**How to complete this task:** Repeat exactly, and only, the lines from the one containing "Open Chrome's three-dot menu" through the last line of the data below.

Pixel coordinate grounding data
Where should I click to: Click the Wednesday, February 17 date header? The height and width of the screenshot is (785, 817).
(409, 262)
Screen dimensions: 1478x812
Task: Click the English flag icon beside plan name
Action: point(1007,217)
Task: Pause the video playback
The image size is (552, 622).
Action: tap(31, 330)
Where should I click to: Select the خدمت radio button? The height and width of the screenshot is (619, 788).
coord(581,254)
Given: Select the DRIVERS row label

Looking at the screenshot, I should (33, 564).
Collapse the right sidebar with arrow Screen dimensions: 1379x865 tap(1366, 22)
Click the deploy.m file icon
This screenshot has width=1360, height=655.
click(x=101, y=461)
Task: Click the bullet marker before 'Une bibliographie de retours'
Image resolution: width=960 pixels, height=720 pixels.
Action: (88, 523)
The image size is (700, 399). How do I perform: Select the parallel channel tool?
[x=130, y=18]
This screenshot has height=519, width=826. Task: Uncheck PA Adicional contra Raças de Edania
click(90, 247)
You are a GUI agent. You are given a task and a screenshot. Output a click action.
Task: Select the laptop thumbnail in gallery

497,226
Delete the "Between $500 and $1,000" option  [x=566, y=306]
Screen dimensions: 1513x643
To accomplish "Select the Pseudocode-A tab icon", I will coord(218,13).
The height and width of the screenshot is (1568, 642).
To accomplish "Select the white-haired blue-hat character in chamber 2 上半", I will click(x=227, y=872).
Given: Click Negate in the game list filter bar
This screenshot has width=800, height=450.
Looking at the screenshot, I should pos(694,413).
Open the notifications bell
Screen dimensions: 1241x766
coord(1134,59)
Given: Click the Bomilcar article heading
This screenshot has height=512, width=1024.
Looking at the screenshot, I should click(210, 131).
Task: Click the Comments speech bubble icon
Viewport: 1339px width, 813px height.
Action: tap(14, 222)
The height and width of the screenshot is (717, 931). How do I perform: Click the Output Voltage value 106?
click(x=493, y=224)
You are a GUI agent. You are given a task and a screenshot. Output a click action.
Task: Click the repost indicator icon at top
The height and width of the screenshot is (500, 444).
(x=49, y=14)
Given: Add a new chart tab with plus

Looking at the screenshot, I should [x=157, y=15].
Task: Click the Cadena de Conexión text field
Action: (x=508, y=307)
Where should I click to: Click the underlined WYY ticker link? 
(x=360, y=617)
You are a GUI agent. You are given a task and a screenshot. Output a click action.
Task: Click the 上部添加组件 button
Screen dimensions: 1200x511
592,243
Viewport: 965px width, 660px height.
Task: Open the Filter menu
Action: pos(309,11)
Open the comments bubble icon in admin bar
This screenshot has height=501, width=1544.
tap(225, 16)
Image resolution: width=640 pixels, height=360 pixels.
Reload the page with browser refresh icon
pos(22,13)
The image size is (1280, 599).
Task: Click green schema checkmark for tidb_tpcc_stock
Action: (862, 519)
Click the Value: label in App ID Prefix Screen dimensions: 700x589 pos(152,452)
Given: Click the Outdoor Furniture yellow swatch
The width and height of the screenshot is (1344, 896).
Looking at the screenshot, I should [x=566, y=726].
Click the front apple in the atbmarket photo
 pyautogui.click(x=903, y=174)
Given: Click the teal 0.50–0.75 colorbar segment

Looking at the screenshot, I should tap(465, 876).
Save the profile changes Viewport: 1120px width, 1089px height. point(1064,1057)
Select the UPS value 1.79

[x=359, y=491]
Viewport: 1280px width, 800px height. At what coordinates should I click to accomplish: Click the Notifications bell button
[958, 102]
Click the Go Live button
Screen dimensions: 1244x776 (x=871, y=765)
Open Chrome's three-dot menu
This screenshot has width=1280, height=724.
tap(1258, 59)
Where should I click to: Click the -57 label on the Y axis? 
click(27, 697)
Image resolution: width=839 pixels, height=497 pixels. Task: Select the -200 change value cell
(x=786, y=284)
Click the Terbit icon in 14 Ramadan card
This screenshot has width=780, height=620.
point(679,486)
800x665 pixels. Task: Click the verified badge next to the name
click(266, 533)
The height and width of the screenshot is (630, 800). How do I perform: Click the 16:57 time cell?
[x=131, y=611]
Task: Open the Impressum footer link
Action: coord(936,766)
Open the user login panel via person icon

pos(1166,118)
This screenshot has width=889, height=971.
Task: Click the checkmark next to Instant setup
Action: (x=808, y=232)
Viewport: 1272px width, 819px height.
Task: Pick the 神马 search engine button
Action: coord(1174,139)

**Exercise answer:**
Open Chrome's three-dot menu
This screenshot has width=1280, height=724.
tap(1258, 59)
Where should I click to: Click the -57 label on the Y axis? 
click(27, 697)
Image resolution: width=839 pixels, height=497 pixels. Task: Select the -200 change value cell
(x=786, y=284)
Click the Terbit icon in 14 Ramadan card
This screenshot has width=780, height=620.
point(679,486)
800x665 pixels. Task: Click the verified badge next to the name
click(266, 533)
The height and width of the screenshot is (630, 800). How do I perform: Click the 16:57 time cell?
[x=131, y=611]
Task: Open the Impressum footer link
Action: coord(936,766)
Open the user login panel via person icon

pos(1166,118)
This screenshot has width=889, height=971.
Task: Click the checkmark next to Instant setup
Action: (x=808, y=232)
Viewport: 1272px width, 819px height.
Task: Pick the 神马 search engine button
Action: coord(1174,139)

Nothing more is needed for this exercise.